The platform may leverage the Decentralized Universal Agent Discovery Protocol to enable federated discovery of AI agents and services across domains.
Key characteristics:
DNS-like discovery for agents
Federated node architecture (no central registry)
Capability publishing and retrieval
Lightweight HTTP-based APIs
This enables cross-organizational collaboration while preserving decentralization and domain ownership.
The Bluefly Agents Marketplace provides a distribution and deployment layer for reusable AI agents.
Capabilities include:
Catalog of pre-built automation agents
Deployment into institutional environments
Lifecycle management and versioning
Developer ecosystem for publishing agents
This marketplace supports the transition toward composable, agent-driven legal and investigative workflows.

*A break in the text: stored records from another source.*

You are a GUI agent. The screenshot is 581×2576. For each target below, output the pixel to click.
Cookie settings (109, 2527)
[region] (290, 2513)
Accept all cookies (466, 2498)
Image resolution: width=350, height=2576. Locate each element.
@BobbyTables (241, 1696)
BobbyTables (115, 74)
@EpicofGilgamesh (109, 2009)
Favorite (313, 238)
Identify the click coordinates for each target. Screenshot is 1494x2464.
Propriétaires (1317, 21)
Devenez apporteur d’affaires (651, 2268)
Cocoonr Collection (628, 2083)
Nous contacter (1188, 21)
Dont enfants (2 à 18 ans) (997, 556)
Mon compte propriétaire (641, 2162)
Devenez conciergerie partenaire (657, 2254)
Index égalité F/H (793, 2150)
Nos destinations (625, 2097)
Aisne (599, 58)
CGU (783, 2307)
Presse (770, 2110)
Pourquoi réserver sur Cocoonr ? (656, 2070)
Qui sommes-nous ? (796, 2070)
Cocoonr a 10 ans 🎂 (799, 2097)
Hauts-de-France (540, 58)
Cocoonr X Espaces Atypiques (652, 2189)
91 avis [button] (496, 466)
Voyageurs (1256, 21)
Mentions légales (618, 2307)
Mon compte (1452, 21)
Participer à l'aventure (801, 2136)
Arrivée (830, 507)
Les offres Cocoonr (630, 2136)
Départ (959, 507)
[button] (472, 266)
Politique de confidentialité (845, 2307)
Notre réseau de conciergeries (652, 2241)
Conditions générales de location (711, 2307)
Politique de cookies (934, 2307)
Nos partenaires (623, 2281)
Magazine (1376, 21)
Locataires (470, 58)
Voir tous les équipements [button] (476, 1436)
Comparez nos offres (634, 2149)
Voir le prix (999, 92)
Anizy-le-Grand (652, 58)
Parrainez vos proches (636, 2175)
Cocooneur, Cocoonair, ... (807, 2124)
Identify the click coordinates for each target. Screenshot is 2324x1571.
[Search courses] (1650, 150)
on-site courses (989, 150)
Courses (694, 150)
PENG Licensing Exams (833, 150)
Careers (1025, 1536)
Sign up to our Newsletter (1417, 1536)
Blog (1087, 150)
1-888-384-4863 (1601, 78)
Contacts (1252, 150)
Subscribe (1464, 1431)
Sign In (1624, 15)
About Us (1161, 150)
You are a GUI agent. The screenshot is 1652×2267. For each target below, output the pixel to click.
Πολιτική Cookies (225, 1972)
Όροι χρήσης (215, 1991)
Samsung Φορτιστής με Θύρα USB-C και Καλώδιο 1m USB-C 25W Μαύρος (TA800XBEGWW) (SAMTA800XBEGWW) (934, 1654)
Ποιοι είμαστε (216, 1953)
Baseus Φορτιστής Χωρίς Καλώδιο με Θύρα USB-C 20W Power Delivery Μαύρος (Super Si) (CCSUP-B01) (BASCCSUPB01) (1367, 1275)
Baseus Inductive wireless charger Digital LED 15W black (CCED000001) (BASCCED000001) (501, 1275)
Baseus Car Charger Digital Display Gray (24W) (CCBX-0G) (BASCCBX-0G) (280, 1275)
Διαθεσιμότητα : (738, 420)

Emerging infrastructure such as ContractPlane.ai introduces a contract plane for governing agent behavior.
Core functions:
Formal definition of agent tasks and constraints
Policy enforcement and execution limits
Inter-agent coordination and delegation
Auditability and traceability of outcomes
This layer ensures that autonomous systems operate within explicit, enforceable boundaries, particularly in regulated environments such as the justice system.
The Evidence Platform supports a wide ecosystem of Peripheral Projects, which operate outside the core evidence repository while consuming sanitized, derived, or aggregated data.
These include:
Public transparency portals (e.g., Brady disclosures)
Oversight and compliance monitoring systems
Academic and policy research environments
AI training and model development platforms
Legal workflow and litigation support tools
Community accountability platforms
All such systems are architecturally isolated from the Origin of Truth and interact only through controlled APIs, event streams, and data derivation pipelines.
The platform adopts a zero-trust model:
No implicit trust between system components
All access requires authentication and authorization
Evidence remains immutable and non-editable post-ingestion
Full audit logging of every interaction
Every evidentiary action is recorded in a tamper-evident ledger, ensuring:
Verifiable provenance of all evidence
Transparent access history
Court-observable compliance with discovery obligations
The architecture aligns with established frameworks, including:
National Institute of Standards and Technology (NIST) digital evidence and cybersecurity guidance
NIST SP 800-53 Revision 5 (security controls)
W3C Decentralized Identifiers (DID) Core (identity)
Burns, B., Beda, J., Hightower, K. Kubernetes: Up and Running
CNCF — Cloud Native Security Whitepaper
Kubernetes Documentation: https://kubernetes.io/docs
Wooldridge, M. An Introduction to MultiAgent Systems
Russell, S., Norvig, P. Artificial Intelligence: A Modern Approach
NIST — Digital Evidence Handling Guidelines
DOJ — Electronic Evidence Policy Frameworks
Federal Rules of Criminal Procedure (Discovery & Evidence)
The Evidence Platform is supported by a layered ecosystem of technologies and standards:
Kubernetes ensures sovereign, distributed infrastructure
OSSA and DUADP provide identity, governance, and discovery for AI agents
Marketplaces and contract planes enable scalable agent ecosystems
Peripheral projects extend transparency, research, and innovation
Security frameworks ensure immutability, auditability, and compliance
Together, these resources form a cohesive, future-oriented infrastructure capable of transforming evidence management into a secure, federated, and observable system of record.